* _What this task involves_: Copying exactly, give the lines in the material below from the one with "888x454 pixels." to the one with "Click the dashed", ends included, and nothing besides.

Records shown Start Marker

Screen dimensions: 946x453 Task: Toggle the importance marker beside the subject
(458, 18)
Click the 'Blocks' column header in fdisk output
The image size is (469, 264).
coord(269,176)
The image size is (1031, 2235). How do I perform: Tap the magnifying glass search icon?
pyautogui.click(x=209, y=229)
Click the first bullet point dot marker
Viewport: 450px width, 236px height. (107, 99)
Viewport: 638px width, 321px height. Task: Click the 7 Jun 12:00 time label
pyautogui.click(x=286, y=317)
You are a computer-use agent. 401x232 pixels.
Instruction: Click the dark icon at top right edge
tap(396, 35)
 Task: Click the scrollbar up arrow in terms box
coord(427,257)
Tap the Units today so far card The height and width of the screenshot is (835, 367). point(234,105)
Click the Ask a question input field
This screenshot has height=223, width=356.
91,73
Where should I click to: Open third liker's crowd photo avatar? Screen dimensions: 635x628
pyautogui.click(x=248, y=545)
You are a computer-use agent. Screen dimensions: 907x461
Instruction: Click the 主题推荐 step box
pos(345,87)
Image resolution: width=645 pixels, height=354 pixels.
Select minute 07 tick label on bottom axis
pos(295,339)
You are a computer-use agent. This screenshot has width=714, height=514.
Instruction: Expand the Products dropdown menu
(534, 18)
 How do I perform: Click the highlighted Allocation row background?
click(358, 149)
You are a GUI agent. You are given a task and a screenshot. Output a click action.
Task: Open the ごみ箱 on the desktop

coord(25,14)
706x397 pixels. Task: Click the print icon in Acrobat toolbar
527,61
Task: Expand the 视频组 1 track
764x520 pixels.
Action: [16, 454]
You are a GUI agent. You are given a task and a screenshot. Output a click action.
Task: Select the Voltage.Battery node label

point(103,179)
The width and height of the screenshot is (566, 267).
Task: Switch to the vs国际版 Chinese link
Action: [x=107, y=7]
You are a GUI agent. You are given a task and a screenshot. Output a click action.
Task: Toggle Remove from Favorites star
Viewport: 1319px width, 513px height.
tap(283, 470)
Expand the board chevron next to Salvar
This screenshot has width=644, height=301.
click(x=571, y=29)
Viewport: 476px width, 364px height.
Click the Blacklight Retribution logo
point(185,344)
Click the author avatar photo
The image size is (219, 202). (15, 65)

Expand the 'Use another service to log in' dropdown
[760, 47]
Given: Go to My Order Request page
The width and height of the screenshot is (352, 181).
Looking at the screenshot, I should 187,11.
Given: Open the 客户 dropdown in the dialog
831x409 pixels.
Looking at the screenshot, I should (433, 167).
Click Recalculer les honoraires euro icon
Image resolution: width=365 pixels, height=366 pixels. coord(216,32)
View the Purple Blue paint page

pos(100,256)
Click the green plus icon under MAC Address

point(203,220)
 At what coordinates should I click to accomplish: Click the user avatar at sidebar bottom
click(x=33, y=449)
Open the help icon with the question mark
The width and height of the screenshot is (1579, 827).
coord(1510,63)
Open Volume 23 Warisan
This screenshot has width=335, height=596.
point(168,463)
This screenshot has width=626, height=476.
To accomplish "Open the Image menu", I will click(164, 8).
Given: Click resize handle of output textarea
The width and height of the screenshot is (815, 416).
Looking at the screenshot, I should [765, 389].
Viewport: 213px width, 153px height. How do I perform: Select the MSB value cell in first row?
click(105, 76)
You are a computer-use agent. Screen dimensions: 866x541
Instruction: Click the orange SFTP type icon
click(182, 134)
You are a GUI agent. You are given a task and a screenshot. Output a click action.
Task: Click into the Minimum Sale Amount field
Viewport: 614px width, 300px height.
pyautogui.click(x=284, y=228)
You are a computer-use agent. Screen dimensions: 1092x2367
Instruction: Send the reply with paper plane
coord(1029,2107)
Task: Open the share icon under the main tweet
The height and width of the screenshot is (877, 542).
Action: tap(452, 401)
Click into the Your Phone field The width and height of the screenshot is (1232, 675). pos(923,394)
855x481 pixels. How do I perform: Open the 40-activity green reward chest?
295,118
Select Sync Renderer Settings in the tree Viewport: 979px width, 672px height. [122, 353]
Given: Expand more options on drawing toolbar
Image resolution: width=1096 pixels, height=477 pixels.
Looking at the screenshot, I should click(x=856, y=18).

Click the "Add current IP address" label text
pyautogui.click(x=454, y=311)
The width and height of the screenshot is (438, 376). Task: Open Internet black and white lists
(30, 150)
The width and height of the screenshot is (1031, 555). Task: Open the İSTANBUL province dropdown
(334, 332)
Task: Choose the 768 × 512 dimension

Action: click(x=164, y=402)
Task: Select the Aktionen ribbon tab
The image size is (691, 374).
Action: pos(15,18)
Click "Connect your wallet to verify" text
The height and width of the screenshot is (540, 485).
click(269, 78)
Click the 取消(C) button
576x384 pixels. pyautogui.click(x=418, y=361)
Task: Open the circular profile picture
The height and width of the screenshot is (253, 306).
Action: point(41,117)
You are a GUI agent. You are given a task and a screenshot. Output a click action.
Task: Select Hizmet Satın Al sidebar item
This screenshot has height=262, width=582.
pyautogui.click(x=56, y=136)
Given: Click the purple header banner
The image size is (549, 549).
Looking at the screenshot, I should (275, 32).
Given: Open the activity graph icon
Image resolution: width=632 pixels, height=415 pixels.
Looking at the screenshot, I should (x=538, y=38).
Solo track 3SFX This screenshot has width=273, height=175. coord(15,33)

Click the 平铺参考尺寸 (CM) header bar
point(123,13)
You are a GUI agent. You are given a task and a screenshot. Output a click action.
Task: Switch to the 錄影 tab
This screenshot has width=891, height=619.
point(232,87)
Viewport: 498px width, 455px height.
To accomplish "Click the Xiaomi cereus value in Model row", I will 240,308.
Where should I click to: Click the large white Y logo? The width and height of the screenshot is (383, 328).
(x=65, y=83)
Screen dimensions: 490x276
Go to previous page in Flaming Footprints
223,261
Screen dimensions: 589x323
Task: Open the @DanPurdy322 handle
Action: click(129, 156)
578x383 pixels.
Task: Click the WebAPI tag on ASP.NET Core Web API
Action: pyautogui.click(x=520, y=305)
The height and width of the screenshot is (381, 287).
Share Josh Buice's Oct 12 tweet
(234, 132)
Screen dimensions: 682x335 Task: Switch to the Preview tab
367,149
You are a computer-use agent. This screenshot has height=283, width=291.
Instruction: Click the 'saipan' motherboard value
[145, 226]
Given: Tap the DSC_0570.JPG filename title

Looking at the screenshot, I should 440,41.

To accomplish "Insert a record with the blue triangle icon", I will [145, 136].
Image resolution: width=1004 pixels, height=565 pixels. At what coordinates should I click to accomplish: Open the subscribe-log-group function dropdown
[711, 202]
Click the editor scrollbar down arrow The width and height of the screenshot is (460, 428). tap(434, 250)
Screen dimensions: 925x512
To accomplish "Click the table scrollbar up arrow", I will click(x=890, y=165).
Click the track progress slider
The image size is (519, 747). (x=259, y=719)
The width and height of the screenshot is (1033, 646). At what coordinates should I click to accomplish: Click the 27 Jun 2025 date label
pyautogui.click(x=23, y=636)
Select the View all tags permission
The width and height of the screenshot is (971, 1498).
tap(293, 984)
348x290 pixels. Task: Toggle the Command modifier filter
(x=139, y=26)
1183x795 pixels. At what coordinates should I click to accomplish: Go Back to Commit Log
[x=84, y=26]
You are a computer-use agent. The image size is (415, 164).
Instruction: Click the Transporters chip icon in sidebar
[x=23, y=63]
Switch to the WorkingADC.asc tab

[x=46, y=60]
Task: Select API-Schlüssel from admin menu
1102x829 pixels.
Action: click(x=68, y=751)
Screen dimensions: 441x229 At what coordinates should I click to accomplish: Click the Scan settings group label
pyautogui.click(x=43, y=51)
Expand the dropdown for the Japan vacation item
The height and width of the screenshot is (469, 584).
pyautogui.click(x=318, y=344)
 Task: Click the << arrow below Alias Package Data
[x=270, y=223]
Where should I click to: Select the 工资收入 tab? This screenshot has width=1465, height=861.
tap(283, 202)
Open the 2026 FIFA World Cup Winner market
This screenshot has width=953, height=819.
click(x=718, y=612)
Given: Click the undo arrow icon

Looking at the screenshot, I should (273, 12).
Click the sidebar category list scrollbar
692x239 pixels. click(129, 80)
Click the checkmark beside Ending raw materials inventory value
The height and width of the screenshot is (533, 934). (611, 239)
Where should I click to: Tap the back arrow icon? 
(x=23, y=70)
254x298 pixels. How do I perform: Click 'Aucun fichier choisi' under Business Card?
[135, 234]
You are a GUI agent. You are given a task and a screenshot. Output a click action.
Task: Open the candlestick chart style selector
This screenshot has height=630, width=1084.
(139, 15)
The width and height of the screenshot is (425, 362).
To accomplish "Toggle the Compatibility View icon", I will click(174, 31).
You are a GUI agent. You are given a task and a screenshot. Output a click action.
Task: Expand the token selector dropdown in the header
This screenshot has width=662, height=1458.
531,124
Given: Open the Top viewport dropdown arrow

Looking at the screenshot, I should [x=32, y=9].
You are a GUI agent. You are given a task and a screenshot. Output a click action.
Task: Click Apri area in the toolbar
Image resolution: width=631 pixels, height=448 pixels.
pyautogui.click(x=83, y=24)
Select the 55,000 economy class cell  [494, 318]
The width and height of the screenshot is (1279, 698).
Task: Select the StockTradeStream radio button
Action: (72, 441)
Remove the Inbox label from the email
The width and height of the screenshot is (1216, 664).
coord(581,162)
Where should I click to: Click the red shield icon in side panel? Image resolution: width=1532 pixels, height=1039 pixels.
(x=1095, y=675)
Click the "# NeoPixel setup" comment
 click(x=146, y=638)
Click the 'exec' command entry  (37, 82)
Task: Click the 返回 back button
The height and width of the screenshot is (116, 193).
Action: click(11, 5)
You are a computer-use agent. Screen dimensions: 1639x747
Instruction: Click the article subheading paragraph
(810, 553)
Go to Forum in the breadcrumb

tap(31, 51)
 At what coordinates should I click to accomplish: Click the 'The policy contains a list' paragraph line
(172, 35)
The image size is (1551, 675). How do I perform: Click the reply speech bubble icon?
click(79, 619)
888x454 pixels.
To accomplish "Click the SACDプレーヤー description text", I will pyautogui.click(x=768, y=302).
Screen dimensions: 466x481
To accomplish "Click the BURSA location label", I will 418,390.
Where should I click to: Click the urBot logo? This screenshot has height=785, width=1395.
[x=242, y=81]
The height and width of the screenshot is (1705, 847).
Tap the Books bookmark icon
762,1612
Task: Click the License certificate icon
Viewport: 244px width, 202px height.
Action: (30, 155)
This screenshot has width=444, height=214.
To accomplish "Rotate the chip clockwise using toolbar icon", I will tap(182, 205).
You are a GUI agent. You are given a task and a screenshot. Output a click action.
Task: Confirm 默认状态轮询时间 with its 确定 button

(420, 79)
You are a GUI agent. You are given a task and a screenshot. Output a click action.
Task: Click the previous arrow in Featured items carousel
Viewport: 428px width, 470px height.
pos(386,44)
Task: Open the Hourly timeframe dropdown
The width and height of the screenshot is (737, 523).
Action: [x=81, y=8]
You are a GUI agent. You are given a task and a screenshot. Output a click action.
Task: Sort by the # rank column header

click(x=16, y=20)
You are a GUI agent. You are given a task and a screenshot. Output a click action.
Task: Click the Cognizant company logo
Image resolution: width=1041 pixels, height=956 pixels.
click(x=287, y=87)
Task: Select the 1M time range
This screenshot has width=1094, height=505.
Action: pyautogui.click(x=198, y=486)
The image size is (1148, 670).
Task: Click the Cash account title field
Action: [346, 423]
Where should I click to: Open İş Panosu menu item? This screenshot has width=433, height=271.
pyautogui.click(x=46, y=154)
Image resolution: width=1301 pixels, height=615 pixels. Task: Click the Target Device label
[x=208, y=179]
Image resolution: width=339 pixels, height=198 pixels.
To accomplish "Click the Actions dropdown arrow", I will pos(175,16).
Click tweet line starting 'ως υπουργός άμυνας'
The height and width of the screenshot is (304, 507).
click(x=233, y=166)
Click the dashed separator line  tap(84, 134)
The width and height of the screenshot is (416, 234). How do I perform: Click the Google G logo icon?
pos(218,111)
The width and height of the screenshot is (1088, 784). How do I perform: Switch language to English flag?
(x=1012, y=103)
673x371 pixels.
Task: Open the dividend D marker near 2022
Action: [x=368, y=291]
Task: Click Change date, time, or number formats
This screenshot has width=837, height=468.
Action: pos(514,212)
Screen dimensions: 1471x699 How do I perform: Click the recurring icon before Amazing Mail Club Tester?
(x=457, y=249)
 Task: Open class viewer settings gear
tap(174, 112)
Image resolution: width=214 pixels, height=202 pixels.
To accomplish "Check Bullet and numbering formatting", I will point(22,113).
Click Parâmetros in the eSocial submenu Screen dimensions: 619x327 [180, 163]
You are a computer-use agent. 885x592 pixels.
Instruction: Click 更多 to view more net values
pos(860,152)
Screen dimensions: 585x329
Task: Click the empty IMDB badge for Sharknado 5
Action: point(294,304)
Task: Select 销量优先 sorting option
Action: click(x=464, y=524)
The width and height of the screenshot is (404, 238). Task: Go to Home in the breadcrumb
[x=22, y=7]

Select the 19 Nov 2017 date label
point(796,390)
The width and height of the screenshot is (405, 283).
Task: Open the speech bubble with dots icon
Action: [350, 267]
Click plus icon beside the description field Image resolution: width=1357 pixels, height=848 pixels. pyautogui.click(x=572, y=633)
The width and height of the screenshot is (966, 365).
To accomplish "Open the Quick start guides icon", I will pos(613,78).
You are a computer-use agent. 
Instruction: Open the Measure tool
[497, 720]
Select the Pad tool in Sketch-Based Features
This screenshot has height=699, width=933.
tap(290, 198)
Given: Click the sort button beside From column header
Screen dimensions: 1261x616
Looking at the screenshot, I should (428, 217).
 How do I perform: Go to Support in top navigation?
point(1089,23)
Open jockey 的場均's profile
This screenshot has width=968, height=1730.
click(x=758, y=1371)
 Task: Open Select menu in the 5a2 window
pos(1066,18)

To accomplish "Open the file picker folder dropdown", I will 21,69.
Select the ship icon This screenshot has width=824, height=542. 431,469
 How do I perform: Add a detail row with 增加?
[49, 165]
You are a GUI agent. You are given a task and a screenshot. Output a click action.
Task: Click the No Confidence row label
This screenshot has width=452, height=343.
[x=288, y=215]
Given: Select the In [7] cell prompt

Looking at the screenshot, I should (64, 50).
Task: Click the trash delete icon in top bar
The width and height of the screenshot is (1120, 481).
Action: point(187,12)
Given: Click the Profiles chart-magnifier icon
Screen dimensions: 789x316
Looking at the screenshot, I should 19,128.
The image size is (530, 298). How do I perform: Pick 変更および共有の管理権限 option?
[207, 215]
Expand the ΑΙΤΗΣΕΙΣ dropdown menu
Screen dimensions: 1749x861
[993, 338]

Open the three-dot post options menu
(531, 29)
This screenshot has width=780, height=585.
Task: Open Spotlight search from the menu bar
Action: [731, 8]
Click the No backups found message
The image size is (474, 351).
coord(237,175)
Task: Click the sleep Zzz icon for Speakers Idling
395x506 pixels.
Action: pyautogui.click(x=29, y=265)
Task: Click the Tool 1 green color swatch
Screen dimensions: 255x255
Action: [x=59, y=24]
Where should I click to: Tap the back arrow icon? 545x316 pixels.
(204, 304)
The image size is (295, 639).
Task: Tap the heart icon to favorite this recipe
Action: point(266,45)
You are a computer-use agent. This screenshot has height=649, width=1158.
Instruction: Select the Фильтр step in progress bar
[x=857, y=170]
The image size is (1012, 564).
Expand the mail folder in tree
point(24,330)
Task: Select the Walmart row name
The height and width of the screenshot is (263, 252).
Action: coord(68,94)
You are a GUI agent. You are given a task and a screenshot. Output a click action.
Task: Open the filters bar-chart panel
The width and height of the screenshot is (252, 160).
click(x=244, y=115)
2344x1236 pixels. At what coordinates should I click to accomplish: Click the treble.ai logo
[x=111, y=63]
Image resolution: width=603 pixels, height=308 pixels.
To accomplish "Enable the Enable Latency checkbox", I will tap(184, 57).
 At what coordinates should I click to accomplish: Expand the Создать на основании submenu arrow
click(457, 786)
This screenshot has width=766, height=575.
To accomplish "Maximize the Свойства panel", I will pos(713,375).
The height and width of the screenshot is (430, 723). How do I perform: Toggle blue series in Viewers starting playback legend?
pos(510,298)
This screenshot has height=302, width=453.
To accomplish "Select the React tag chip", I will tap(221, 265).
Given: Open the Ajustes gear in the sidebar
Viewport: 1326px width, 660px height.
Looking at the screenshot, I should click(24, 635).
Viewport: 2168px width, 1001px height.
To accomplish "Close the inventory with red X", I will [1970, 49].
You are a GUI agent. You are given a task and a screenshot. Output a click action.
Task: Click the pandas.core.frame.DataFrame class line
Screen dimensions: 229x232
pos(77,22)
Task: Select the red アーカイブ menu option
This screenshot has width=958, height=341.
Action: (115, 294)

Records shown End Marker

* _Exercise output_:
888x454 pixels.
To accomplish "Click the SACDプレーヤー description text", I will pyautogui.click(x=768, y=302).
Screen dimensions: 466x481
To accomplish "Click the BURSA location label", I will 418,390.
Where should I click to: Click the urBot logo? This screenshot has height=785, width=1395.
[x=242, y=81]
The height and width of the screenshot is (1705, 847).
Tap the Books bookmark icon
762,1612
Task: Click the License certificate icon
Viewport: 244px width, 202px height.
Action: (30, 155)
This screenshot has width=444, height=214.
To accomplish "Rotate the chip clockwise using toolbar icon", I will tap(182, 205).
You are a GUI agent. You are given a task and a screenshot. Output a click action.
Task: Confirm 默认状态轮询时间 with its 确定 button

(420, 79)
You are a GUI agent. You are given a task and a screenshot. Output a click action.
Task: Click the previous arrow in Featured items carousel
Viewport: 428px width, 470px height.
pos(386,44)
Task: Open the Hourly timeframe dropdown
The width and height of the screenshot is (737, 523).
Action: [x=81, y=8]
You are a GUI agent. You are given a task and a screenshot. Output a click action.
Task: Sort by the # rank column header

click(x=16, y=20)
You are a GUI agent. You are given a task and a screenshot. Output a click action.
Task: Click the Cognizant company logo
Image resolution: width=1041 pixels, height=956 pixels.
click(x=287, y=87)
Task: Select the 1M time range
This screenshot has width=1094, height=505.
Action: pyautogui.click(x=198, y=486)
The image size is (1148, 670).
Task: Click the Cash account title field
Action: [346, 423]
Where should I click to: Open İş Panosu menu item? This screenshot has width=433, height=271.
pyautogui.click(x=46, y=154)
Image resolution: width=1301 pixels, height=615 pixels. Task: Click the Target Device label
[x=208, y=179]
Image resolution: width=339 pixels, height=198 pixels.
To accomplish "Click the Actions dropdown arrow", I will pos(175,16).
Click tweet line starting 'ως υπουργός άμυνας'
The height and width of the screenshot is (304, 507).
click(x=233, y=166)
Click the dashed separator line  tap(84, 134)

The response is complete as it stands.